Brains On Fire Or: The Crazy Ones

By Josh Wolfe


I’ve found no other way to describe it when I see it.

The emanating noggin heat, a swell of creative energy swirling beautifully, barely contained, diluted and diverted only to attend to the exertion of effortful poise to sit still, keep it cool, act normal. You can see it leak through fidgety fingers, bouncing knees, swift speech, darting eyes, and vigorous gum chewing.

Whatever the muse, internally inspired or externally possessed, it’s mental energy physically presenting to a diagnosis centuries past as insanity, decades past as neuroticism, years past as hyperactivity and possibly redefined and reconsidered today as creative brilliance or dare one say genius.
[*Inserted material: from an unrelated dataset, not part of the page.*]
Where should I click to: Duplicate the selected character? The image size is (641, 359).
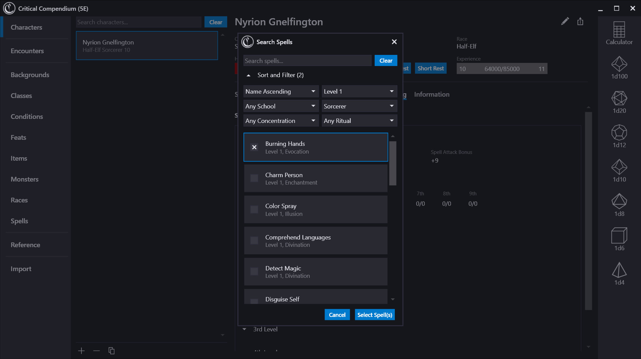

A decade of daily doses of “Sit still!” and “Face forward!” may be enough to sap and suppress much that we celebrate of the curious scientist in the crib, the tinkering toddler exploring the world through play.Thankfully for the rest of us, a few of them slip through.

It’s been said that genius is recovery of childhood at will. And Aristotle said that no great mind has ever existed without a touch of madness.

As an article recently noted:

“If you study the D.S.M. (Diagnostic and Statistical Manual of Mental Disorders), you may notice that the distinguishing factors of several personality disorders — impulsivity, notions of grandiosity, preoccupation with ritual, perfectionism — also exist in the majority of high-functioning individuals. In this case, these traits do not lead to dysfunction and are not destructive. They are extremely potent tools for success.”

Surely you will have your own additions to this list but here are a few who have inspired me:

David Milch whose brain was surely on fire when he wrote Deadwood’s dialogue juxtaposing Victorian English and vile expletives; Shakespeare and sheriffs.

Aesop Rock, who recovered from a long-ago nervous breakdown, has a brain on fire. From None Shall Pass: “not enough young in his lung for the water wings, colorfully vulgar poacher out of mulch

Or the “buzzing, flyspecked, fluorescent poems” of Michael Robbins (see Alien vs. Predator) whose brain is on fire.

Or fictional FBI profiler, Will Graham, protagonist from the TV show Hannibal, whose brain is literally and figuratively on fire.

In art, pop-surrealist Robert Williams and the recently passed HR Giger both utilized the element of crazy to become influential. “My paintings seem to make the strongest impression on people who are, well, who are crazy,” Giger famously said in a 1979 interview with Starlog magazine. “If they like my work they are creative … or they are crazy.”

In music, Mars Volta.

In movies, Terry Gilliam’s Brazil.

In literature, Edgar Allan Poe, Virginia Woolf.

Nikola Tesla played a role in the discoveries of electricity, radar, radio and robotics but was allegedly a neurotic OCD germaphobe, as was Darwin who also dreaded being around other people. Michelangelowas believed to be autistic, rarely spoke to others and reportedly had terrible personal hygiene. Not to mention Beethoven, who constantly had fits of mania and was believed to be bipolar.

Steve Jurvetson’s brain is on fire, deploying childlike wonder, curiosity and capital. Our own investment inPlanet Labs followed Steve’s unconstrained youthful passion for rocketry, which led to desert launches with friends, SpaceX and Planet.

As Steve Jobs‘s Apple said:

Here’s to the crazy ones. The misfits. The rebels. The troublemakers. The round pegs in the square holes. The ones who see things differently. They’re not fond of rules. And they have no respect for the status quo. You can quote them, disagree with them, glorify or vilify them. But the only thing you can’t do is ignore them. Because they change things. They push the human race forward. And while some may see them as the crazy ones, we see genius. Because the people who are crazy enough to think they can change the world, are the ones who do.”